The industry seems to be clear about the content of these devices. A small processor, some flash memory or possibly even some of the new memory technologies that are coming along, a radio interface, and a bunch of sensors. Most of the digital content is fairly standard and likely to be released as sub-systems.

A recent example comes from ARM and TSMC, who announced a subsystem with ARM’s Cortex-M processor, an embedded flash controller and Cordio radio IP that they say will allow the integration of sensors and other peripherals. James McNiven, general manager for systems and software at ARM, said this “enables our partners to focus finite resources on the system functionality that differentiates them in their market.” It is the analog portion that provides that differentiation.

IoT devices have just enough digital to get by but not enough to chew up the battery,” says Jeff Miller, product marketing manager at Tanner EDA by Mentor Graphics. “There are multiple analog pieces, MEMS (microphones, pressure sensors, accelerometers), the circuitry for any analog devices you want to read in or control, if it has actuators, and then the radio which looks more like analog than digital even though they do contain digital components. The biggest value comes from the analog circuitry.”

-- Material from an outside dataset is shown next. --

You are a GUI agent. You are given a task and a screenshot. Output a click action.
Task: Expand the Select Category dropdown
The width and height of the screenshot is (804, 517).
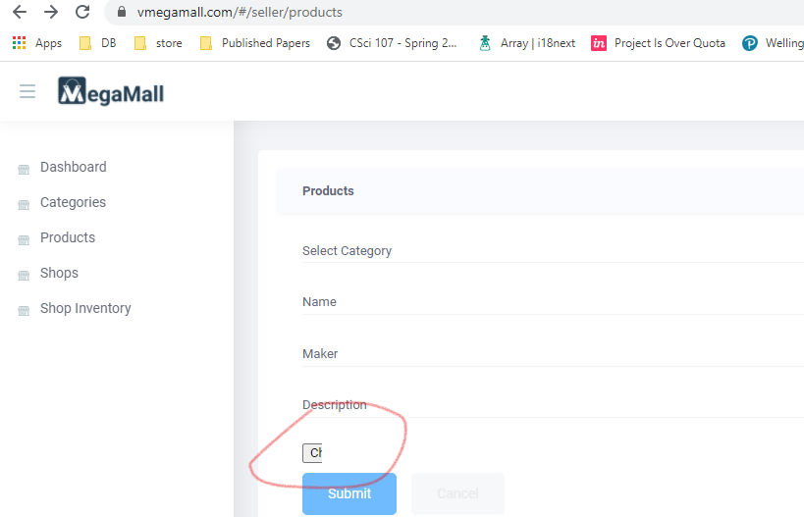550,251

No disagreements from Wilbur Luo, senior group director for research and development at Cadence. “The digital piece is a state machine,” said Luo. “It may do some calibration and possibly offload some of the analog, but there will be critical mixed-signal portions of the design.”

But few have stopped to ask who will be doing all of the analog design necessary for these devices. Analog design has become the long pole for many chip designs, and if the analog content grows to become a significant percentage of the chips, with the digital prepackaged as a sub-system, design times for these devices will be dominated by analog.

At the same time, there is a desire to see cycle times reduced to a couple of months for these devices. Something has to change. “If the chip contains an accelerometer, for example,” says Miller, “this is probably designed from scratch. It makes sense that this is the long pole. It just has to be acceptably short.”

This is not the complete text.